The mountains in the distance were a faded blue. Between them and her, an ocean of cloud. They were beneath her now. Soon the sun would move under the clouds and darkness would coat the summit. Nasira set up camp in a clearing, erecting a hammock and tying her waterproof poncho overhead to keep the rain off. She sprayed the ends of the hammock and the two trees with bug spray before curling up inside and listening to the night.

At this altitude the sound of wildlife was sparse. Most of the nocturnal activity was far below now. She kept her Gerber Mark II fighting knife in the hammock with her. It dug into her side if she kept it in the scabbard so she held it, sheathed.

She wondered what Jay was up to and whether he was thinking of her much, if at all. Where Sophia had slipped, Jay had improved. A large part of his improved day to day function was because he worked with Damien now. The fools were almost brothers. Although Jay still called occasionally and asked about Sophia. But it wasn’t why he called.

Last week Jay had floated the idea of a reunion, just the four of them. Grab some food at the diner, nothing fancy. He was on for a job in New York next week, which was only one state north from where Nasira was supposed to go anyway. Talking Sophia into it would be another thing.

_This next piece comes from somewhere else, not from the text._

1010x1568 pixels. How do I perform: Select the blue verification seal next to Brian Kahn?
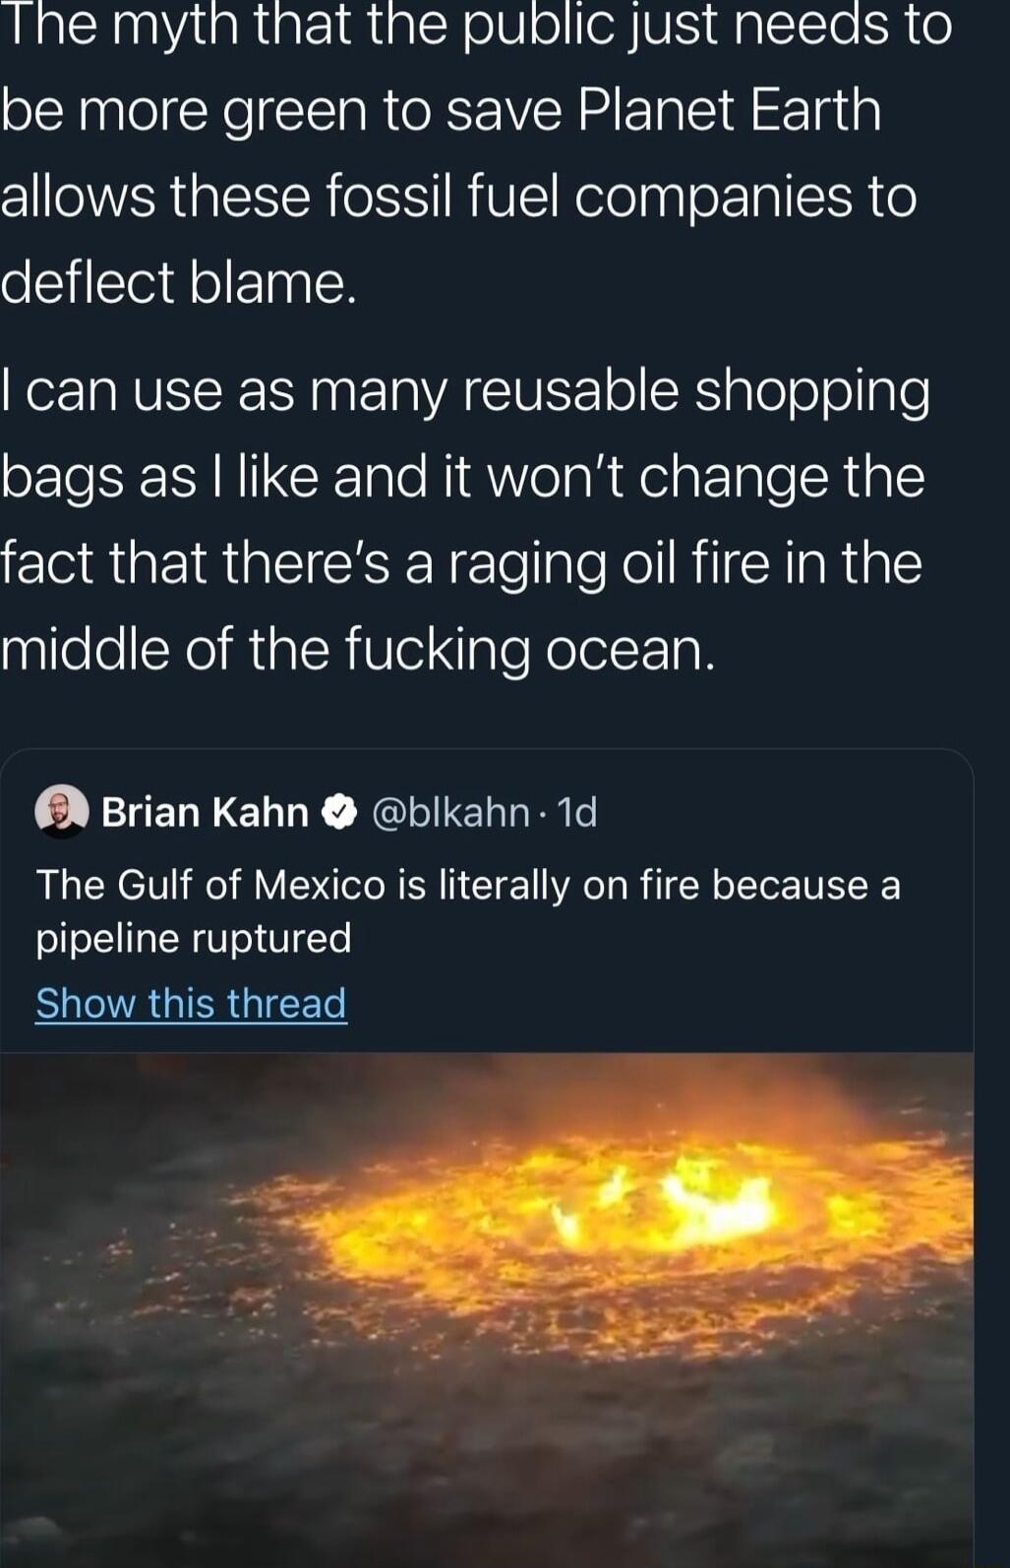coord(338,812)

A light rain dusted the surface of her poncho. The sound reminded her of thunderstorms rattling her roof when she was young. She drifted to sleep.

* * *

The blizzard swept flakes of snow into Nasira’s eyes. She pulled the hood on her waterproof jacket to one side, compensating for the angle of the wind. The snow was hard underfoot, crunching and sliding with each step. At 6,000 meters above sea level, she walked among the mountaintops — peppered with snow like choc chip and vanilla ice cream — drawing closer to her final destination. The cold air made her cheeks sting and her head painfully numb. She checked the touchscreen on her GPS, grateful she could use it with gloves on.

She stopped.

It should be right here, she thought.

But there was nothing. Just snow, mountaintops and more snow. And the blizzard.

She ran her gaze in full circle, returning to find thin gray shapes ahead of her. The blizzard rippled through the air and the gray shapes took sharper form. At first she thought they were pillars, the remains of the Incan fortress rumored to exist in these mountains. But they were irregularly shaped and their tops were bumpy. She realized she was looking at the heads and shoulders of people. Three of them standing before her, hooded and cloaked in dark gray to protect them from the blizzard. They didn’t say a word. They didn’t move.